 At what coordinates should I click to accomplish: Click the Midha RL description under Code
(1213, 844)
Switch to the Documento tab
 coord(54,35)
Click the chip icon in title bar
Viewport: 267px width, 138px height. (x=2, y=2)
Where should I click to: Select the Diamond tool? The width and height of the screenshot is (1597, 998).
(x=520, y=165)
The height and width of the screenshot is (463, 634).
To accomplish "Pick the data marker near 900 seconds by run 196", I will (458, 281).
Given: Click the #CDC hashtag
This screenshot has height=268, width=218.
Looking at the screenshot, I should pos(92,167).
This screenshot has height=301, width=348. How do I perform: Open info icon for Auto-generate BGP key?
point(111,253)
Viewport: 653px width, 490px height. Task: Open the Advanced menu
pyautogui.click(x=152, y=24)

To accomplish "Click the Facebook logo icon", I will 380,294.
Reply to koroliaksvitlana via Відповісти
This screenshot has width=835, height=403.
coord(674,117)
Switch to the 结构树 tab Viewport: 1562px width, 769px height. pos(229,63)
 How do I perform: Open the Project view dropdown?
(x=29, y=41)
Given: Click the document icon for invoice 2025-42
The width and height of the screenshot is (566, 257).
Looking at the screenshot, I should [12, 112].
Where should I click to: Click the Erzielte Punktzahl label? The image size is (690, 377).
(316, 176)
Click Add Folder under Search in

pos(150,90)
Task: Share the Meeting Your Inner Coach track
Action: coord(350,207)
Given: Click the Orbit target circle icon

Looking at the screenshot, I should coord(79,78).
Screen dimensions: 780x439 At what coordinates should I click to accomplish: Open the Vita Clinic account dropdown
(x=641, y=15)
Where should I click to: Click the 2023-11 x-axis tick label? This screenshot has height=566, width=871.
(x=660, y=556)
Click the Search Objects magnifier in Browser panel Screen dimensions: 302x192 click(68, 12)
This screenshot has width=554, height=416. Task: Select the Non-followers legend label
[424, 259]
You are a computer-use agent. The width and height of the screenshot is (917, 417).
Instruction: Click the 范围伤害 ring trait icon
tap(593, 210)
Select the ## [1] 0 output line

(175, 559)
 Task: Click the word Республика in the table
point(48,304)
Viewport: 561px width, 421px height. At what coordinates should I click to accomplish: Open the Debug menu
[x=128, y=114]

• Request
Repeat all of the entries above word for word.

• Reply to the exercise
 At what coordinates should I click to accomplish: Click the Midha RL description under Code
(1213, 844)
Switch to the Documento tab
 coord(54,35)
Click the chip icon in title bar
Viewport: 267px width, 138px height. (x=2, y=2)
Where should I click to: Select the Diamond tool? The width and height of the screenshot is (1597, 998).
(x=520, y=165)
The height and width of the screenshot is (463, 634).
To accomplish "Pick the data marker near 900 seconds by run 196", I will (458, 281).
Given: Click the #CDC hashtag
This screenshot has height=268, width=218.
Looking at the screenshot, I should pos(92,167).
This screenshot has height=301, width=348. How do I perform: Open info icon for Auto-generate BGP key?
point(111,253)
Viewport: 653px width, 490px height. Task: Open the Advanced menu
pyautogui.click(x=152, y=24)

To accomplish "Click the Facebook logo icon", I will 380,294.
Reply to koroliaksvitlana via Відповісти
This screenshot has width=835, height=403.
coord(674,117)
Switch to the 结构树 tab Viewport: 1562px width, 769px height. pos(229,63)
 How do I perform: Open the Project view dropdown?
(x=29, y=41)
Given: Click the document icon for invoice 2025-42
The width and height of the screenshot is (566, 257).
Looking at the screenshot, I should [12, 112].
Where should I click to: Click the Erzielte Punktzahl label? The image size is (690, 377).
(316, 176)
Click Add Folder under Search in

pos(150,90)
Task: Share the Meeting Your Inner Coach track
Action: coord(350,207)
Given: Click the Orbit target circle icon

Looking at the screenshot, I should coord(79,78).
Screen dimensions: 780x439 At what coordinates should I click to accomplish: Open the Vita Clinic account dropdown
(x=641, y=15)
Where should I click to: Click the 2023-11 x-axis tick label? This screenshot has height=566, width=871.
(x=660, y=556)
Click the Search Objects magnifier in Browser panel Screen dimensions: 302x192 click(68, 12)
This screenshot has width=554, height=416. Task: Select the Non-followers legend label
[424, 259]
You are a computer-use agent. The width and height of the screenshot is (917, 417).
Instruction: Click the 范围伤害 ring trait icon
tap(593, 210)
Select the ## [1] 0 output line

(175, 559)
 Task: Click the word Республика in the table
point(48,304)
Viewport: 561px width, 421px height. At what coordinates should I click to accomplish: Open the Debug menu
[x=128, y=114]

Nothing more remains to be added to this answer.